At its core, and worthy of a feel-good movie all by itself, there’s an adorable friendship between a pubescent guitar prodigy, 11-year-old Presley Barker, and one of the acoustic world’s foremost guitar makers, Wayne C. Henderson. “Doc Watson was a huge influence on me. I listened to him on the radio when I was tiny,” says the youngster. “Well, I’m still tiny.” Henderson shows off the first guitar he ever manufactured, with bridge pins he crafted when the family milk cow died of old age and got picked over by buzzards, leaving a pile of bones that he and a hacksaw were able to put into one of his typical $20,000-plus six-strings.

Adversity and diversity do rear their heads, as the depression caused in local communities by the loss of manufacturing jobs is addressed. Biases against women pickers come up in interviews, which may be why the film inordinately features so many of them. Mostly, though, the music and the communities that form around it are held up as a balm. Karen Carr, of a group called the Crooked Road Ramblers, discusses struggles with mental illness until “I started messing with that daggone guitar.”
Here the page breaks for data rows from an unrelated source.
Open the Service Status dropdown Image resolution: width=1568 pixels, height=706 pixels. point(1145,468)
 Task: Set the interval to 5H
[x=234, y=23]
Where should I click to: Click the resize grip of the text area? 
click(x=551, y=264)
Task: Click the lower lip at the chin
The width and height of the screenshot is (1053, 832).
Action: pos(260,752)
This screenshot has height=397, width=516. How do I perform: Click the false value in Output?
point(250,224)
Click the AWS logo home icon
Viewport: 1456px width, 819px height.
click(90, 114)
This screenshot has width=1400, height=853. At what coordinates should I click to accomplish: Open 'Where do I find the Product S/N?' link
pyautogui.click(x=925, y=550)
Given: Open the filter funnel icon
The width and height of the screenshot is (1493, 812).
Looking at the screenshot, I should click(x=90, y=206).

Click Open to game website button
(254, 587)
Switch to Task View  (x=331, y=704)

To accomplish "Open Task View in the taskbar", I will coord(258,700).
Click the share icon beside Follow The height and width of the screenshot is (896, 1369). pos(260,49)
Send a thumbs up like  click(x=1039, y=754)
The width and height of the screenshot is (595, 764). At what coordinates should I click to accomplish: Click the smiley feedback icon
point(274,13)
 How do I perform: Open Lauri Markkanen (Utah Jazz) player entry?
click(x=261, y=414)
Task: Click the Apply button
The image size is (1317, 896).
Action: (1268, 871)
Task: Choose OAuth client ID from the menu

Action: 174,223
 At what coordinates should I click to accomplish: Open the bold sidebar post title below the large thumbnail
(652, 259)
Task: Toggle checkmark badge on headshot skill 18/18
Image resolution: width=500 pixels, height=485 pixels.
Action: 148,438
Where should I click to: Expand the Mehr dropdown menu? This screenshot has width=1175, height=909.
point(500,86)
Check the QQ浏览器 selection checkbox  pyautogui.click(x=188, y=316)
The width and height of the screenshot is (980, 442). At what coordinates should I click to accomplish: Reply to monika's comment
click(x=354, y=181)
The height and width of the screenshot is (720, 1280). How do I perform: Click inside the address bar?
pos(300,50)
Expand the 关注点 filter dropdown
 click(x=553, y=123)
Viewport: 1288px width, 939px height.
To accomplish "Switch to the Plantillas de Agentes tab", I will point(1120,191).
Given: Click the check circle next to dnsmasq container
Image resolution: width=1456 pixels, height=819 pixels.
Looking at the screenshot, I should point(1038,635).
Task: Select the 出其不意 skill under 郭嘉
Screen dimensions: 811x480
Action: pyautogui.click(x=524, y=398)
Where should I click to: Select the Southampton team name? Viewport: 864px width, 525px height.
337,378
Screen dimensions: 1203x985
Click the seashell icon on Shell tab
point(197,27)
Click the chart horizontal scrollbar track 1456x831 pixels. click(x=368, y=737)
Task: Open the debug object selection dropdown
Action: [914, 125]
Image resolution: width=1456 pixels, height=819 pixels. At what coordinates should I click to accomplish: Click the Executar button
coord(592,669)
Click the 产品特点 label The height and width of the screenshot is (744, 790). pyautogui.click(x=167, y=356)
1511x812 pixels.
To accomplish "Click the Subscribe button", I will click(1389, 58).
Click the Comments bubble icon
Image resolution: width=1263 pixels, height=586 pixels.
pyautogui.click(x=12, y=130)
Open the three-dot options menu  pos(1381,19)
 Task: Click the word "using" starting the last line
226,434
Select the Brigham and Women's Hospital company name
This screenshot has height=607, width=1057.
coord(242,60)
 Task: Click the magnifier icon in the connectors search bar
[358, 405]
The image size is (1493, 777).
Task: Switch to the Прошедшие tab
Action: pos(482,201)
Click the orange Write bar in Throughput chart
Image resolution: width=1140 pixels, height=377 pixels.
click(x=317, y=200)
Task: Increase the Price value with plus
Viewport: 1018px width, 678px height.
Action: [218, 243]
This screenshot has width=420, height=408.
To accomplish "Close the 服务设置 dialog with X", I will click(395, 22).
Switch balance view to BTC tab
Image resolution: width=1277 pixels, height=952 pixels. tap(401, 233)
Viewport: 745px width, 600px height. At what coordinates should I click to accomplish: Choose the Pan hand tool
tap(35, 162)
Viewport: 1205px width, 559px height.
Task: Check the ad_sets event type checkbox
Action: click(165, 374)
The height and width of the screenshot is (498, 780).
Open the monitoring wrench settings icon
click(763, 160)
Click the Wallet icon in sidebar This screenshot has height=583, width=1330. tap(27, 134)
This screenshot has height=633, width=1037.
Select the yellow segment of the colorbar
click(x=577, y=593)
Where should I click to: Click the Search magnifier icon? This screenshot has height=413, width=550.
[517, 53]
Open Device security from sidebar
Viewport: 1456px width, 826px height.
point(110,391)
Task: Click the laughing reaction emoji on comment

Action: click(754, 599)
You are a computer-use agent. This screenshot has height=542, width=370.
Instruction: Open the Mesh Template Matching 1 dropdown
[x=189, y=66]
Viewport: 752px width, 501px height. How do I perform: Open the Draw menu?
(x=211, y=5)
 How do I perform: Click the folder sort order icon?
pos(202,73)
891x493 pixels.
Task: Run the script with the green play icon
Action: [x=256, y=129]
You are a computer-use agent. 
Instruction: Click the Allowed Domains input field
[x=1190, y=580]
At times, you wish the movie were a little more curious about how the form’s young fans fit in with a Virginia that loves its hip-hop as much as anybody, once they leave the festival grounds. Mostly, though, on an anthropological level, it leaves you glad to visit a land that time didn’t necessarily forget, but where a tribe of severely dedicated cultists has made the choice to tune out topical noise and tune into something their Irish, German and African ancestors accidentally forged a couple hundred years ago. For that kind of dedication and prowess, you could put up with a whole lot of flatfoot-hoofing cutaways.